Material for the task –

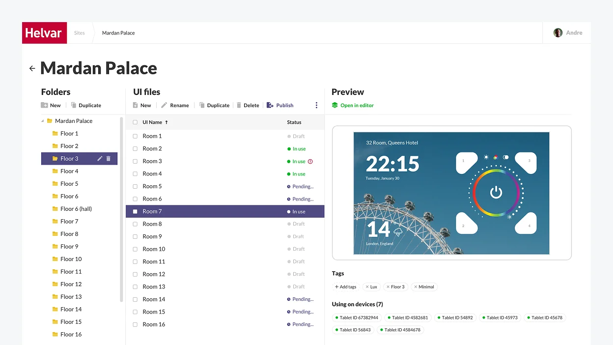
Task: Check the Room 2 checkbox
Action: pyautogui.click(x=135, y=149)
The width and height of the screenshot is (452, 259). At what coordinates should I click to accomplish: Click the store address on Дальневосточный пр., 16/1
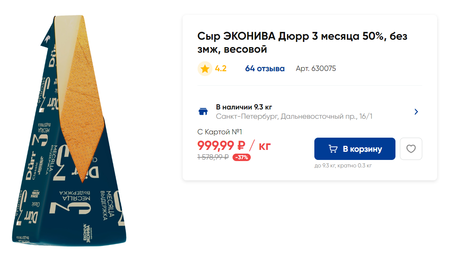click(x=294, y=117)
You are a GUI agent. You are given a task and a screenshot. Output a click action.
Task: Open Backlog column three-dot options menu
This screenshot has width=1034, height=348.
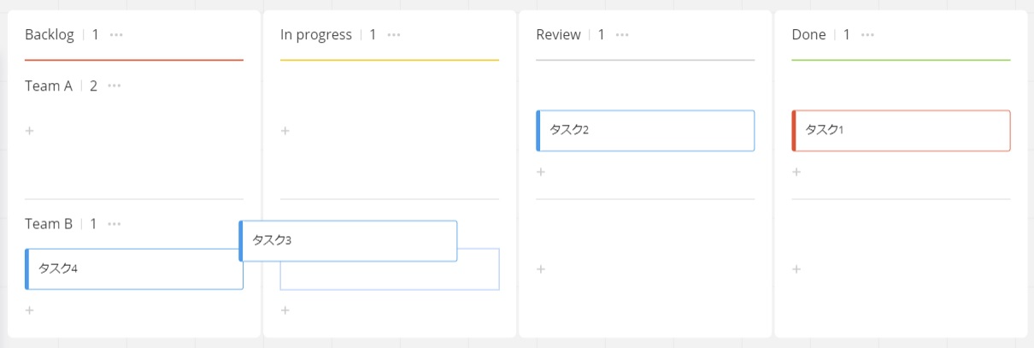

Task instructions – Without the pictures, transcribe exactly the lines above from the one containing "You are a GUI" through the last.

Exercise result –
You are a GUI agent. You are given a task and a screenshot. Output a click action.
Task: Open Backlog column three-dot options menu
This screenshot has width=1034, height=348.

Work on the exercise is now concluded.